⟨

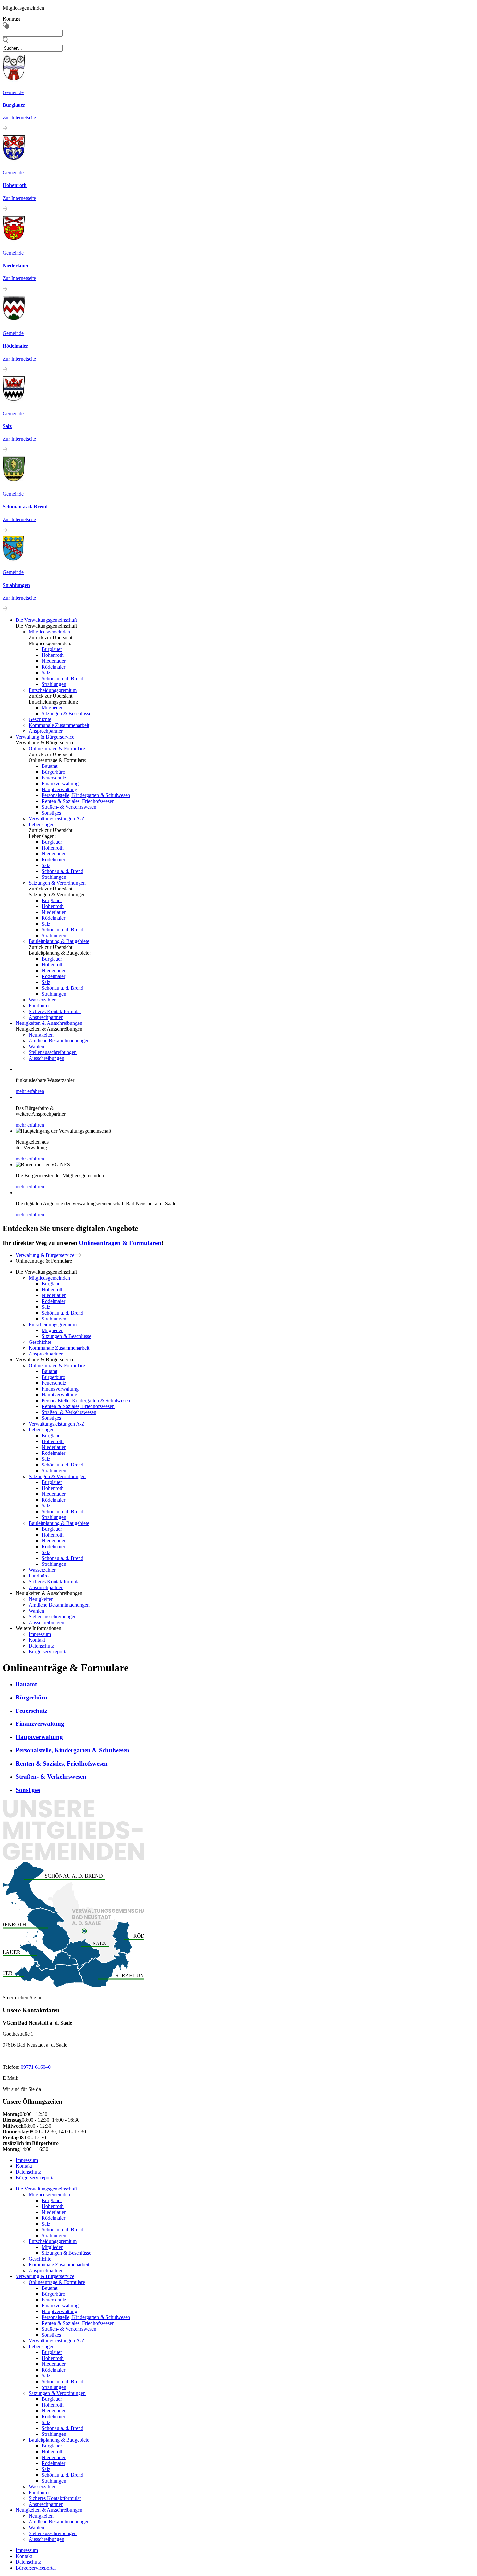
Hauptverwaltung (59, 789)
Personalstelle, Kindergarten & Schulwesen (86, 795)
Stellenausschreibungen (53, 1052)
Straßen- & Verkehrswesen (69, 807)
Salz (46, 672)
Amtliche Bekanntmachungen (59, 1040)
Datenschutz (41, 1646)
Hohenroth (53, 655)
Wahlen (36, 1046)
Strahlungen (54, 684)
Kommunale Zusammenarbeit (59, 725)
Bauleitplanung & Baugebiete (59, 941)
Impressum (40, 1634)
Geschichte (40, 719)
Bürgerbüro (53, 772)
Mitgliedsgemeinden (49, 631)
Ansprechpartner (46, 731)
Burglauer (52, 649)
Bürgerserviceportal (49, 1651)
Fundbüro (39, 1005)
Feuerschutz (54, 777)
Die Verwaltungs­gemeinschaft (46, 620)
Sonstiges (51, 813)
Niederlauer (54, 661)
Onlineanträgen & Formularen (120, 1242)
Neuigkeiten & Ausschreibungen (49, 1023)
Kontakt (37, 1640)
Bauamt (49, 766)
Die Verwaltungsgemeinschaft (46, 2188)
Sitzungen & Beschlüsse (66, 713)
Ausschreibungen (46, 1058)
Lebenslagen (42, 824)
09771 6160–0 (36, 2067)
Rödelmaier (53, 666)
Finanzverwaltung (60, 783)
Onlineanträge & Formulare (57, 748)
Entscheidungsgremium (53, 690)
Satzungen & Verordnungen (57, 883)
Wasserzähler (42, 999)
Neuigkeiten (41, 1034)
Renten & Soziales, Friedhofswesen (78, 801)
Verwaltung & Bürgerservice (45, 737)
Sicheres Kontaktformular (55, 1011)
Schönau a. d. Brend (62, 678)
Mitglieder (52, 707)
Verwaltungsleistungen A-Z (57, 818)
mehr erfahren (30, 1091)
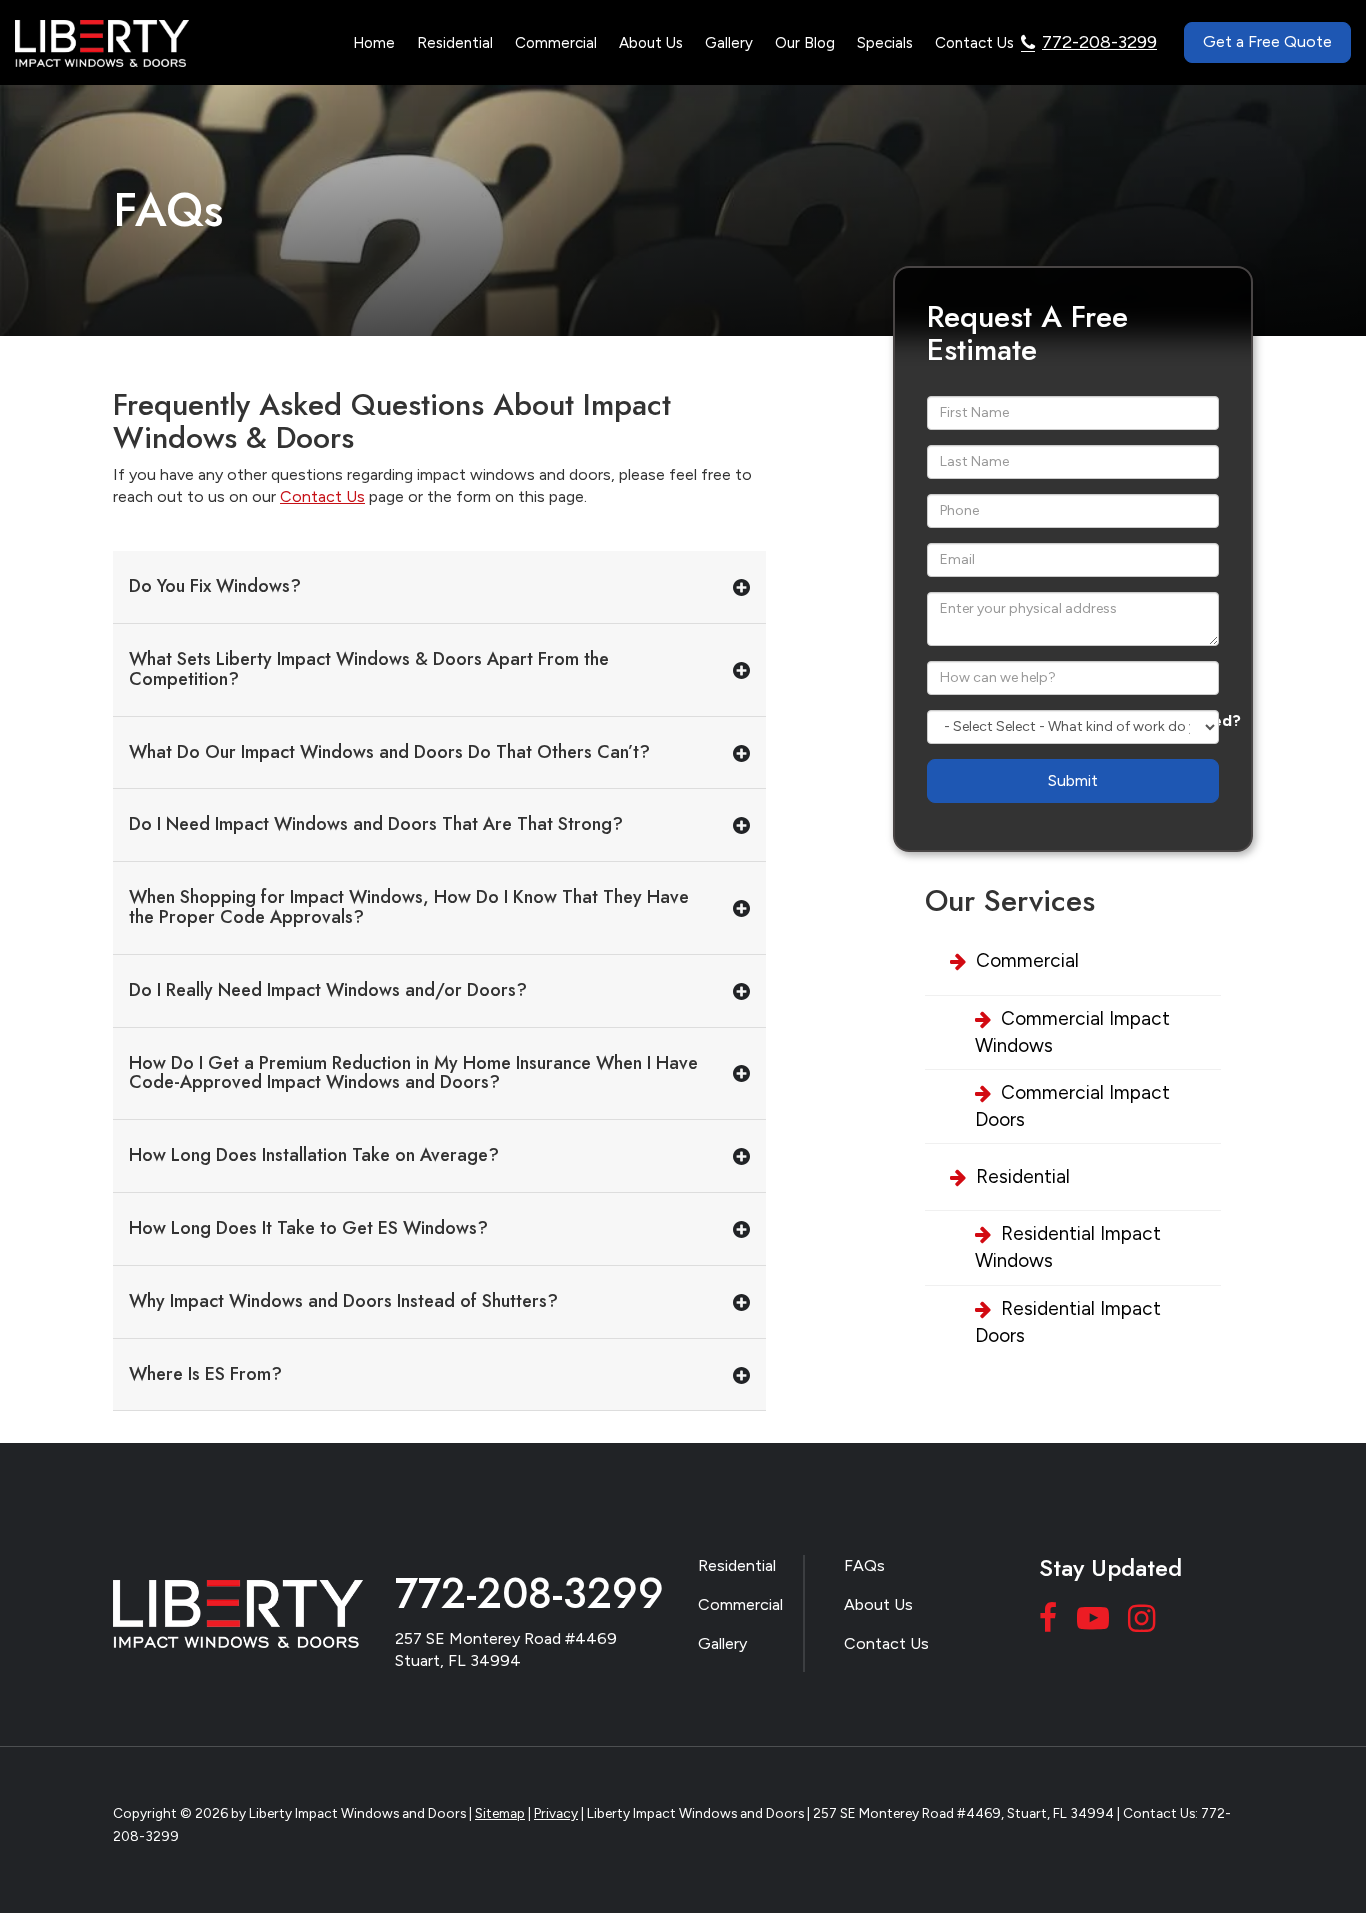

⟩

__Work to be completed__
Only the lines above from the line containing "Onlineanträgen & Formularen (120, 1242)" through the line containing "Wasserzähler (42, 999)" should be retyped, exactly and with both ends included.

__Exercise solution__
Onlineanträgen & Formularen (120, 1242)
Neuigkeiten & Ausschreibungen (49, 1023)
Kontakt (37, 1640)
Bauamt (49, 766)
Die Verwaltungsgemeinschaft (46, 2188)
Sitzungen & Beschlüsse (66, 713)
Ausschreibungen (46, 1058)
Lebenslagen (42, 824)
09771 6160–0 (36, 2067)
Rödelmaier (53, 666)
Finanzverwaltung (60, 783)
Onlineanträge & Formulare (57, 748)
Entscheidungsgremium (53, 690)
Satzungen & Verordnungen (57, 883)
Wasserzähler (42, 999)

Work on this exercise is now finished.